>>

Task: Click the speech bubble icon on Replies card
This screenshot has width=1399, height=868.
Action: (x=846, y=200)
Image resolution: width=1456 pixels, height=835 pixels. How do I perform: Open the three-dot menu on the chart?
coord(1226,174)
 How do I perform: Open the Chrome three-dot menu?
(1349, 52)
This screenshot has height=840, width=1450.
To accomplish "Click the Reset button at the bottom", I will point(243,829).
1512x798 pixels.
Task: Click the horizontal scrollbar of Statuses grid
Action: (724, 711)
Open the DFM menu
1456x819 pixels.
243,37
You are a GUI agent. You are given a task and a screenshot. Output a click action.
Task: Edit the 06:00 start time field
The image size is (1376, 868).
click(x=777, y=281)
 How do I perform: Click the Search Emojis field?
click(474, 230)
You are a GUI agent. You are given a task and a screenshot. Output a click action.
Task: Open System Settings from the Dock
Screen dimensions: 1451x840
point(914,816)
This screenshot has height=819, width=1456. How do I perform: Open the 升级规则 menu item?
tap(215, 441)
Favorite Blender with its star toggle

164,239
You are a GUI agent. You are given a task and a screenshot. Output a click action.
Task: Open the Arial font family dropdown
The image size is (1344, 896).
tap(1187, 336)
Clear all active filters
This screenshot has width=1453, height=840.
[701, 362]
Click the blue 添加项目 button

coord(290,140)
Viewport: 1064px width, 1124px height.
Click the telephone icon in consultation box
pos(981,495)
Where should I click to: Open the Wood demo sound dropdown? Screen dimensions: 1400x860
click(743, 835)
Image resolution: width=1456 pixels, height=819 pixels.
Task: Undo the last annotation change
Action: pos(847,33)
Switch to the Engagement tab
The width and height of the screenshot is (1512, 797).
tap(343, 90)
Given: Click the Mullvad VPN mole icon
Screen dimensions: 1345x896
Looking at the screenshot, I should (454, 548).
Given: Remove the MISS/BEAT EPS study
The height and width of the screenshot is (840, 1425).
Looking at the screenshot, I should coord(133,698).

<<

Task prompt: In the answer, every line above should be retyped exactly.

Solution for this problem:
Task: Click the speech bubble icon on Replies card
This screenshot has width=1399, height=868.
Action: (x=846, y=200)
Image resolution: width=1456 pixels, height=835 pixels. How do I perform: Open the three-dot menu on the chart?
coord(1226,174)
 How do I perform: Open the Chrome three-dot menu?
(1349, 52)
This screenshot has height=840, width=1450.
To accomplish "Click the Reset button at the bottom", I will point(243,829).
1512x798 pixels.
Task: Click the horizontal scrollbar of Statuses grid
Action: (724, 711)
Open the DFM menu
1456x819 pixels.
243,37
You are a GUI agent. You are given a task and a screenshot. Output a click action.
Task: Edit the 06:00 start time field
The image size is (1376, 868).
click(x=777, y=281)
 How do I perform: Click the Search Emojis field?
click(474, 230)
You are a GUI agent. You are given a task and a screenshot. Output a click action.
Task: Open System Settings from the Dock
Screen dimensions: 1451x840
point(914,816)
This screenshot has height=819, width=1456. How do I perform: Open the 升级规则 menu item?
tap(215, 441)
Favorite Blender with its star toggle

164,239
You are a GUI agent. You are given a task and a screenshot. Output a click action.
Task: Open the Arial font family dropdown
The image size is (1344, 896).
tap(1187, 336)
Clear all active filters
This screenshot has width=1453, height=840.
[701, 362]
Click the blue 添加项目 button

coord(290,140)
Viewport: 1064px width, 1124px height.
Click the telephone icon in consultation box
pos(981,495)
Where should I click to: Open the Wood demo sound dropdown? Screen dimensions: 1400x860
click(743, 835)
Image resolution: width=1456 pixels, height=819 pixels.
Task: Undo the last annotation change
Action: pos(847,33)
Switch to the Engagement tab
The width and height of the screenshot is (1512, 797).
tap(343, 90)
Given: Click the Mullvad VPN mole icon
Screen dimensions: 1345x896
Looking at the screenshot, I should (454, 548).
Given: Remove the MISS/BEAT EPS study
The height and width of the screenshot is (840, 1425).
Looking at the screenshot, I should coord(133,698).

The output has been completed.